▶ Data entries
┌────────

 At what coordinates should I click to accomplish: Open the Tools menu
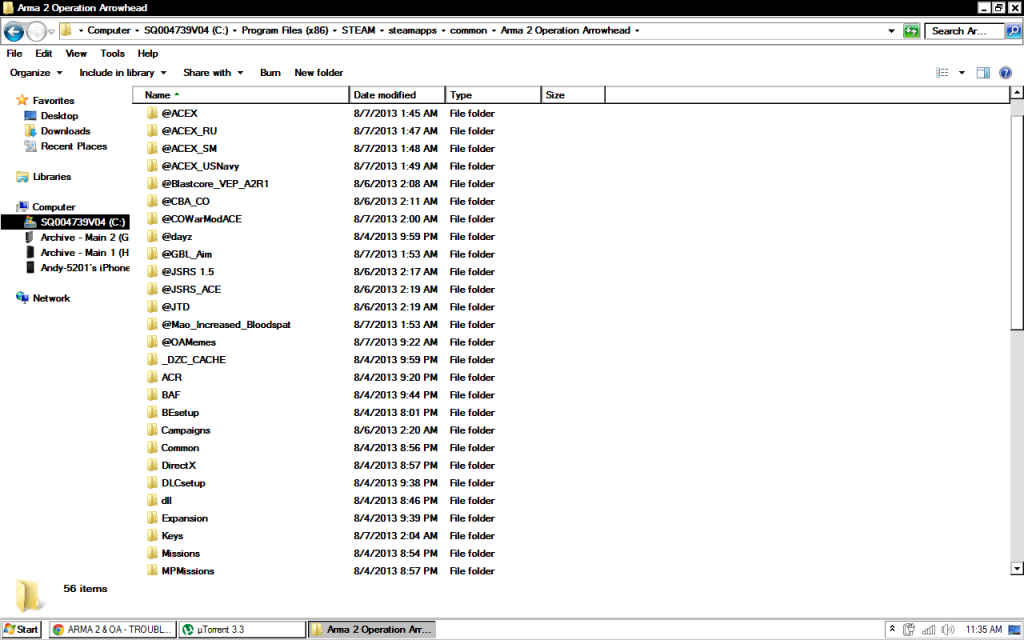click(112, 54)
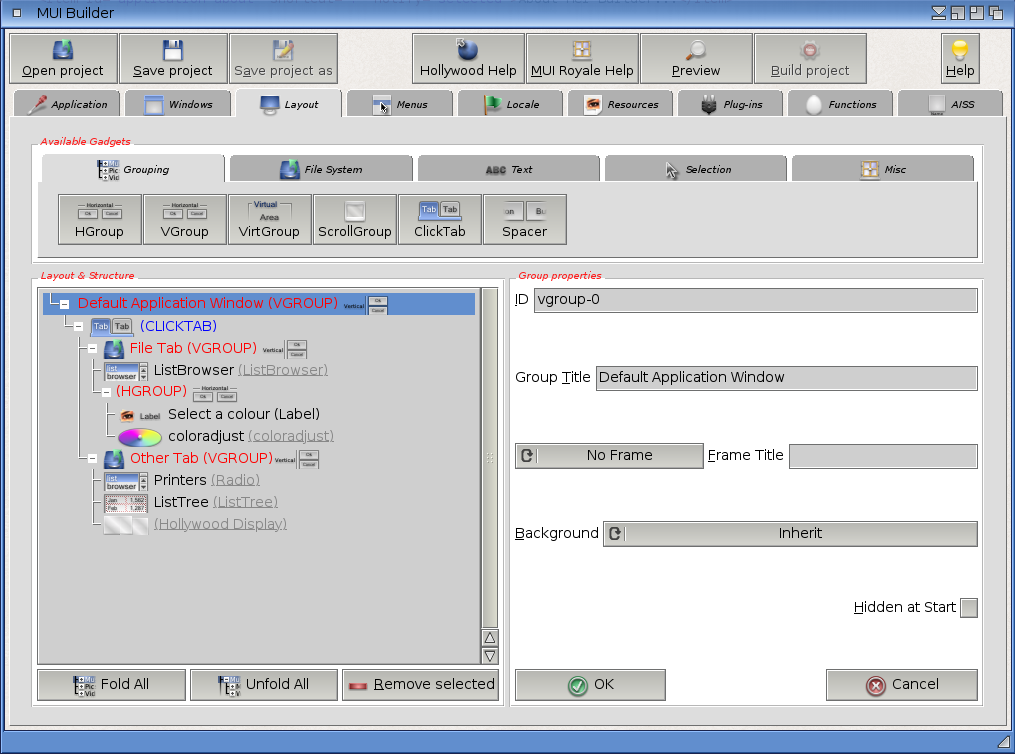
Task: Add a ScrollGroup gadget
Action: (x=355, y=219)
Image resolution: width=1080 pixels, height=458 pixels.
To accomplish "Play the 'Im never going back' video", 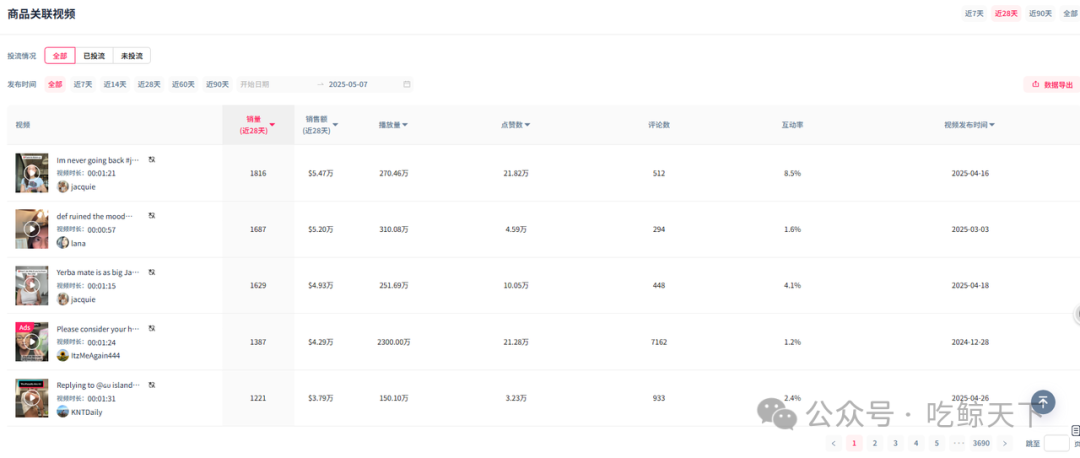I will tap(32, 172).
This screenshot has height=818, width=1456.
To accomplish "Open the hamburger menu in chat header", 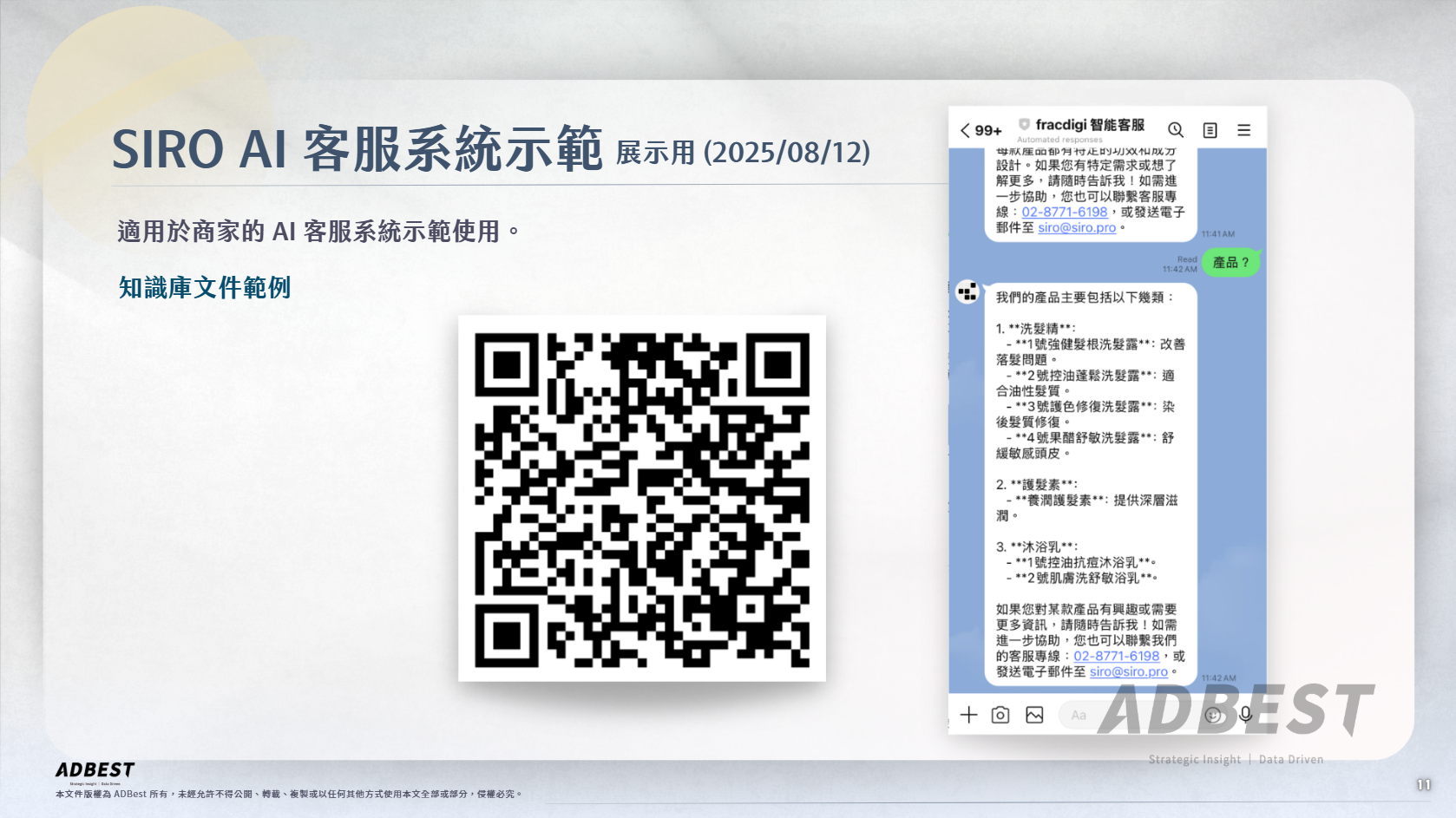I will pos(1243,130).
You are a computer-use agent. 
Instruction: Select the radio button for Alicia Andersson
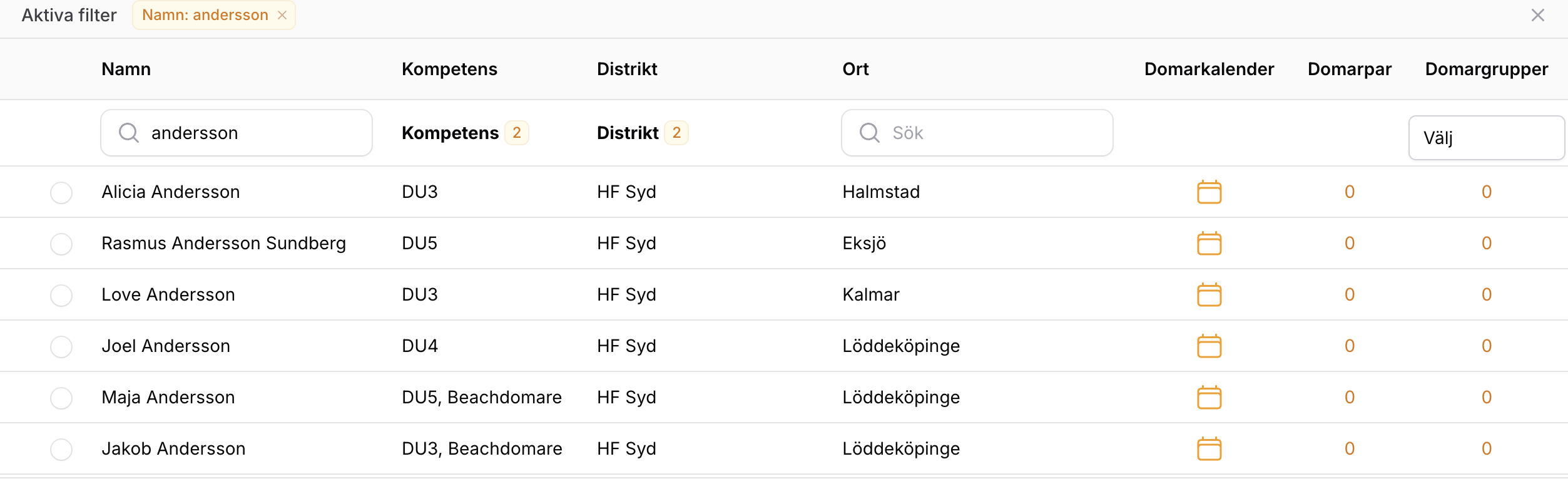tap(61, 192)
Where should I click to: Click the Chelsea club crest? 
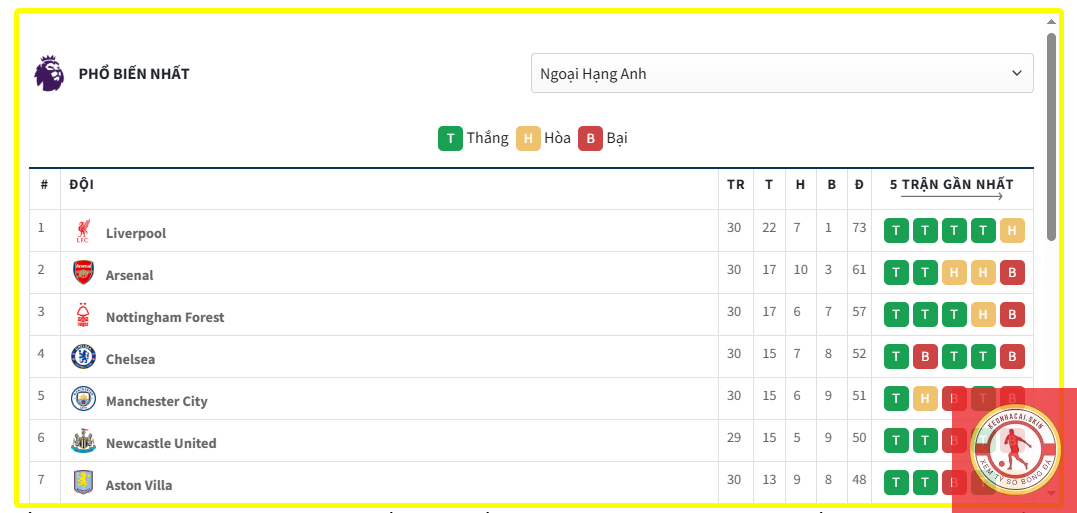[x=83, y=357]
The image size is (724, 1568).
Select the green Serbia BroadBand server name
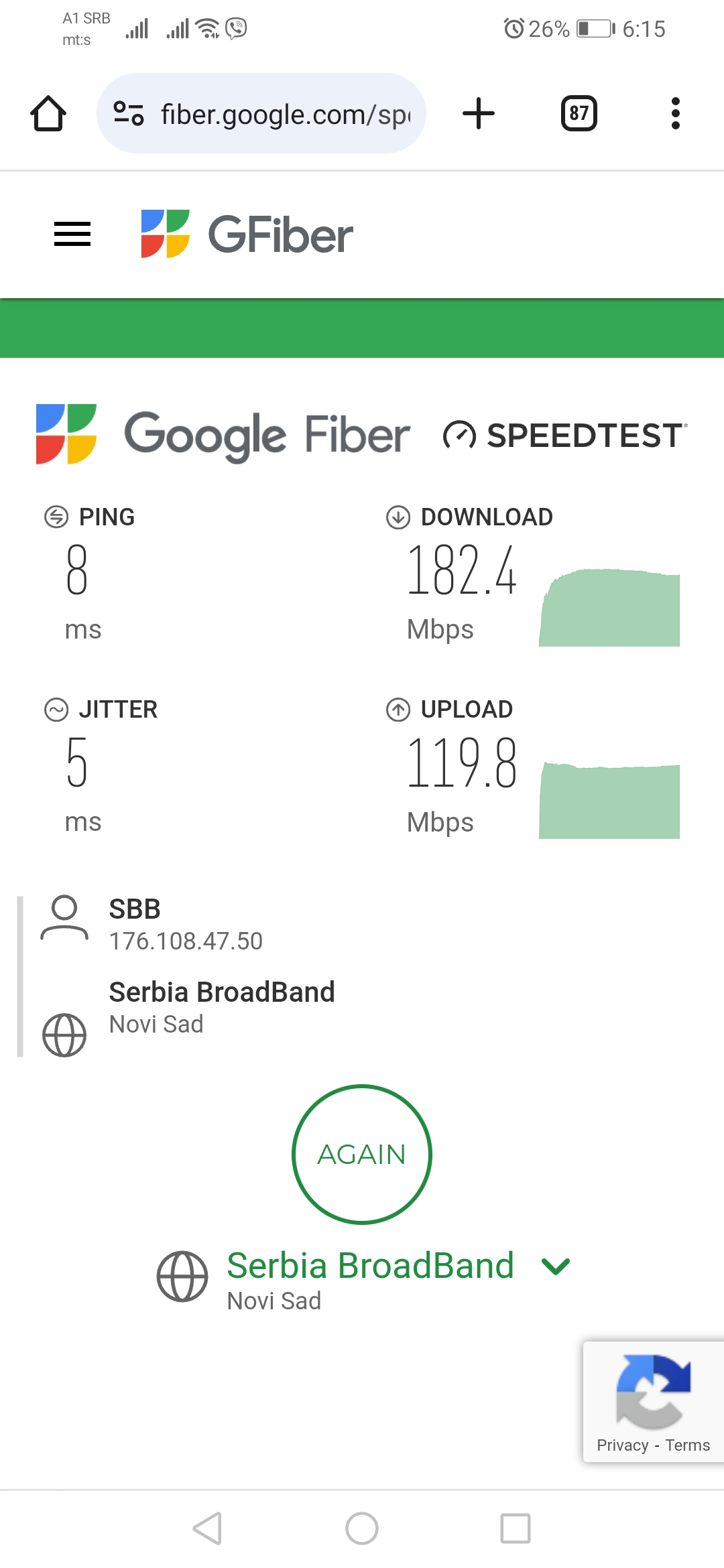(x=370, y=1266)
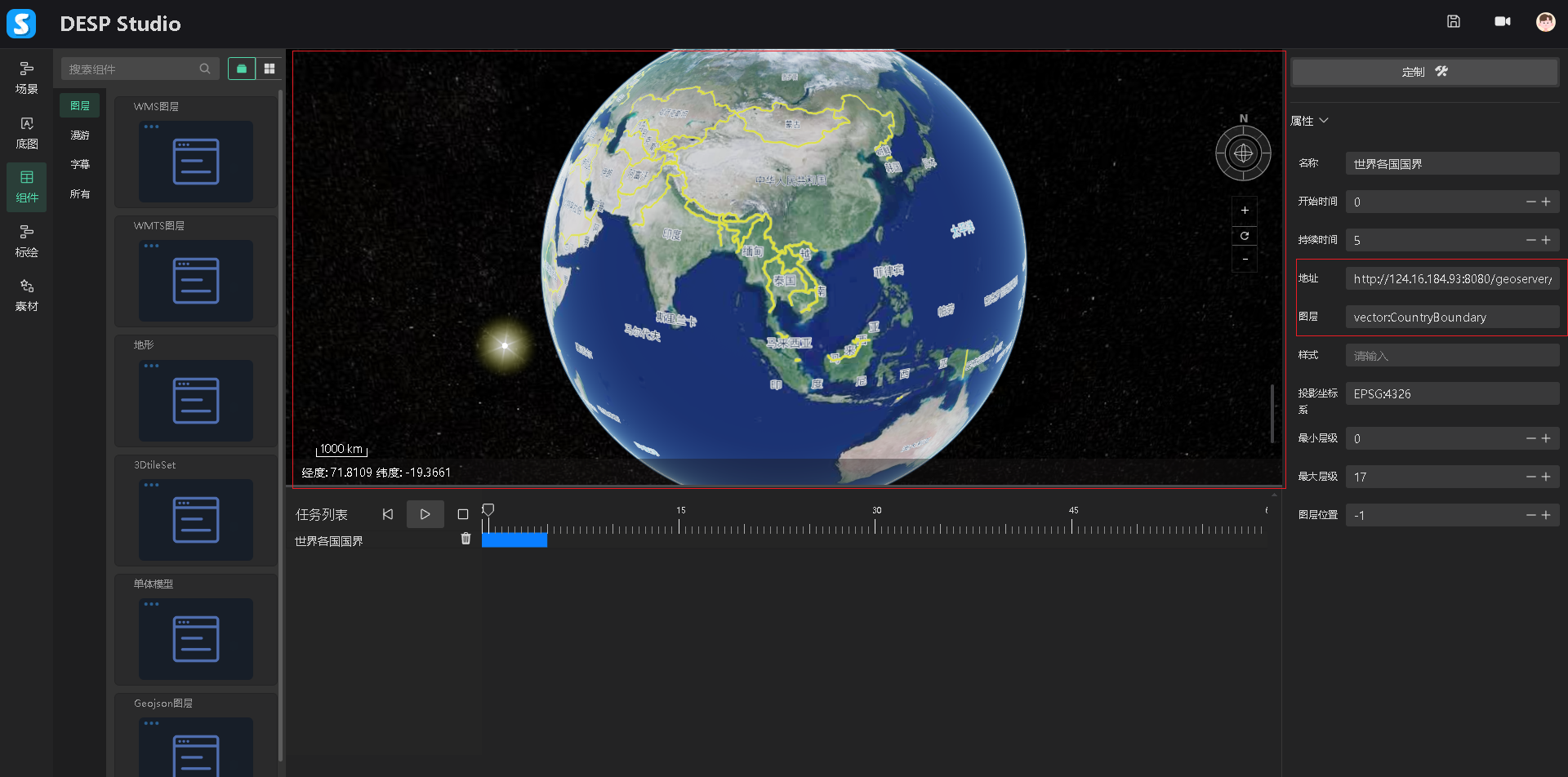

└────────

▶ Brief
Repeat the data from the line containing "The image size is (724, 1568)." through the end of the data, and leave the pictures out.

▶ Solution for this problem
The image size is (724, 1568).
Select the green Serbia BroadBand server name
(x=370, y=1266)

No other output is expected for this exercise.